→ DIRECTIONS: Using the listing below, retype the line bearing "The image size is (1568, 653)." and each line after it, word for word, and nothing further.
= Beginning of Section =
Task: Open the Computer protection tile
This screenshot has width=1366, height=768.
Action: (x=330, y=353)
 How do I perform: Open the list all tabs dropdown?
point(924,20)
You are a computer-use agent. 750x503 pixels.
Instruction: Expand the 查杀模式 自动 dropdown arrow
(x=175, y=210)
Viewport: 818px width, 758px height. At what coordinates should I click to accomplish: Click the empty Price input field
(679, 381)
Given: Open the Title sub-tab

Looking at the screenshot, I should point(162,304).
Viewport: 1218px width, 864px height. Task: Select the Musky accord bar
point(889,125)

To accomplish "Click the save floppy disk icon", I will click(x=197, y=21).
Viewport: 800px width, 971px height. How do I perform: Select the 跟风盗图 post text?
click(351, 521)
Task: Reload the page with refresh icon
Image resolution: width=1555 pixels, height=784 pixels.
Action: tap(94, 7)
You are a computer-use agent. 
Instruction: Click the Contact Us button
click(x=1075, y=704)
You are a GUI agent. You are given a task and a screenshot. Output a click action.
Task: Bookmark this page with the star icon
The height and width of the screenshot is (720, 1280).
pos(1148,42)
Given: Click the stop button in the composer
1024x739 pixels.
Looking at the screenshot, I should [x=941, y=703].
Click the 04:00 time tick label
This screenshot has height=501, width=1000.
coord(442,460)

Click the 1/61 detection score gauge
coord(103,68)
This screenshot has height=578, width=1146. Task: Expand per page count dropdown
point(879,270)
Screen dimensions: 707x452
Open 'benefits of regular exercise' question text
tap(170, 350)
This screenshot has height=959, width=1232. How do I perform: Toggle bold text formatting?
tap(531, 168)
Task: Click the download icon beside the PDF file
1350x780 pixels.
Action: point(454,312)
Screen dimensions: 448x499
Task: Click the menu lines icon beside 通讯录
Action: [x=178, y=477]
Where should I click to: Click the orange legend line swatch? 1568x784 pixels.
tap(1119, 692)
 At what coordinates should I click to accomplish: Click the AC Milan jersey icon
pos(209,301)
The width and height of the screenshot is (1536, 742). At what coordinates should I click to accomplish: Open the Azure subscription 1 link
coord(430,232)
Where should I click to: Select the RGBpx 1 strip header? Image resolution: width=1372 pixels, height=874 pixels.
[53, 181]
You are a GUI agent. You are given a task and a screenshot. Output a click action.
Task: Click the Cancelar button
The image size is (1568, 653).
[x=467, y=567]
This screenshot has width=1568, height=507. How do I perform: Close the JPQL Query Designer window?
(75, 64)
= End of Section =
→ SOLUTION BELOW:
The image size is (1568, 653).
[x=467, y=567]
This screenshot has width=1568, height=507. How do I perform: Close the JPQL Query Designer window?
(75, 64)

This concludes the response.